Mortal Shell – the right kind of Souls-like

By Sherif Saed, Thursday, 2 July 2020 16:00 GMT

Early on in my time with the Mortal Shell preview build, I took a side path that led me to my first NPC: a vendor. To his right was a cat. I approached expecting a ‘pet’ option, and I got one.

I eagerly pressed the button, and a brief petting animation followed. The cat recoiled a bit when it spotted my character’s hand approaching, before it settled in, accepting my loving gesture and enjoying the stroke. Somehow, in that moment, it hit me: cats in video games rarely behave like cats. You can pet cats in Red Dead Redemption 2 and Assassin’s Creed, sure. When you hit the button, your character leans in and the cat quickly syncs into its petting position, as if stopping at some invisible stage marker. We all know cats are rarely friendly to strangers, but we suspend our disbelief and appreciate the time developers took to craft what’s ultimately a trivial moment.

I bring this up because I like to think the time the small team at Mortal Shell developer Cold Symmetry took to craft this moment, the attention it was paid, is emblematic of the team’s approach to designing the rest of the game. Mortal Shell is a Souls-like action RPG. It has weighty animations, stamina-based combat, and it oscillates between challenging and outright mean. If you love FromSoft’s work as much as I do, you’ll have no doubt played dozens of these. But this one is different.

At a basic level, Mortal Shell is what happens when you slow down the pace of the original Dark Souls, from visibly slower swings and thrusts to areas that want you to navigate them like you do the corridors of a tactical shooter: slicing the pie, slowly rounding every corner and never assuming it’s clear until your feet drags the ragdolls of enemies as you walk over them. To call it Slow Souls would be accurate, if wholly reductive. Mortal Shell is so much more. What sets it apart from the rest are the unique mechanics it introduces, and how it uses them to play with genre staples.

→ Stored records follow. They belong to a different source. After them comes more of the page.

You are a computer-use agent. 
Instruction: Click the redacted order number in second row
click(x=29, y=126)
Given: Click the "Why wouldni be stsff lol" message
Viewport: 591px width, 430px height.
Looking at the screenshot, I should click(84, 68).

You start out as a faceless husk, one hit away from death. You can attack, sprint and perform pretty much all the typical actions in a Souls-like, but you’ll quickly realise how vulnerable you are in that form. It’s essentially like playing Dark Souls with the minuscule starting health without ever levelling up. Things get interesting when you embody a Shell. The build I played had two of the planned four, and each was unique in the opportunities it offered and in how it dictated the moment-to-moment.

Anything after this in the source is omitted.